Gus Goldman attends the girls’ first guerilla performance. Smitten with the sincerity of their music, he appoints himself their new manager. With his know-how and their talent, success is surely out of reach. Gus is an untalented, self-deluding one-hit-wonder, while the girls, while passionate about music, are but untrained amateurs. Disappointment is guaranteed.
Except, as it turns out, fate favours the protagonists, and everything in their lives lines up perfectly, even when at first it seems that it hasn’t.
I wonder what happened in Alba’s past that compels the cops to ignore rampant luggage theft and focus on unsanctioned keyboard performances?
Well, this was a pretty terrible manga on any number of fronts. For example, despite being supposedly set on another world, in the future, there isn’t much in volume one to indicate that this was an SF setting. Technology and fashions are circa 2019 and 2020, when the anime first aired and the manga was first published. We hear about AIs but they don’t figure largely in the action; perhaps they will have a more prominent role in future volumes.

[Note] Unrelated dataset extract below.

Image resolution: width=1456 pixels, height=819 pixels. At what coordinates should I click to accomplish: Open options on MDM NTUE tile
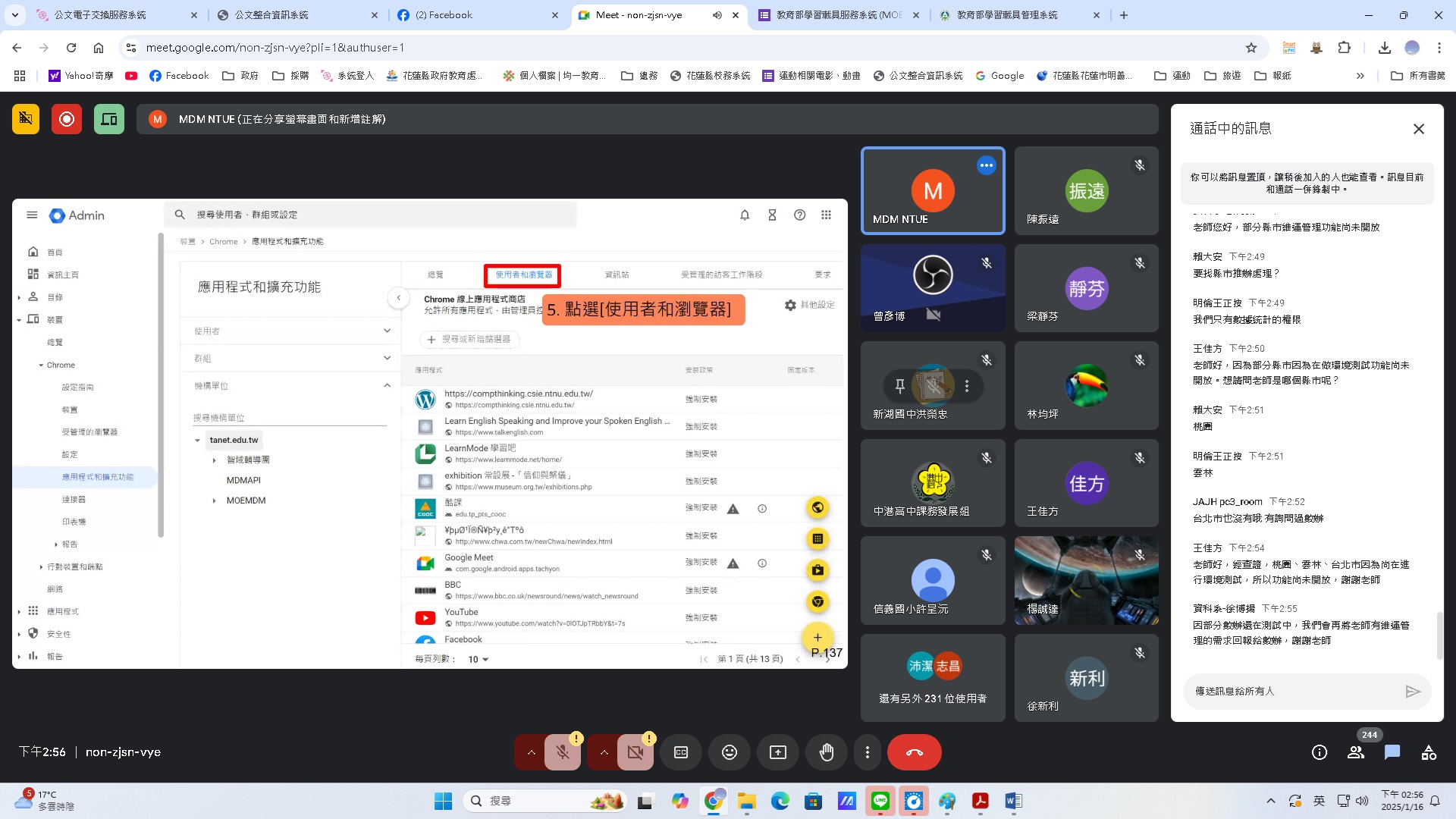pos(986,165)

As far as Volume 1 goes, however, this could be set on Earth (but prior to the Covid 19 pandemic).
I also said goodbye to SOD (suspension of disbelief) when the two protagonists’ quest for fame proceeds on well-greased rail. Every impediment turns out to be made of cotton-candy; every setback is revealed to be a step on the path to unearned victory.
Presumably something gets in the way of superstardom, or else how else would the authors have managed to produce three volumes? But I won’t be sticking around to find out what that something is2.
1: Episode 1 is a two-parter so this is a four-chapter manga with five chapters.
2: Why did I read this? Because it was on a list of notable manga I have since misplaced.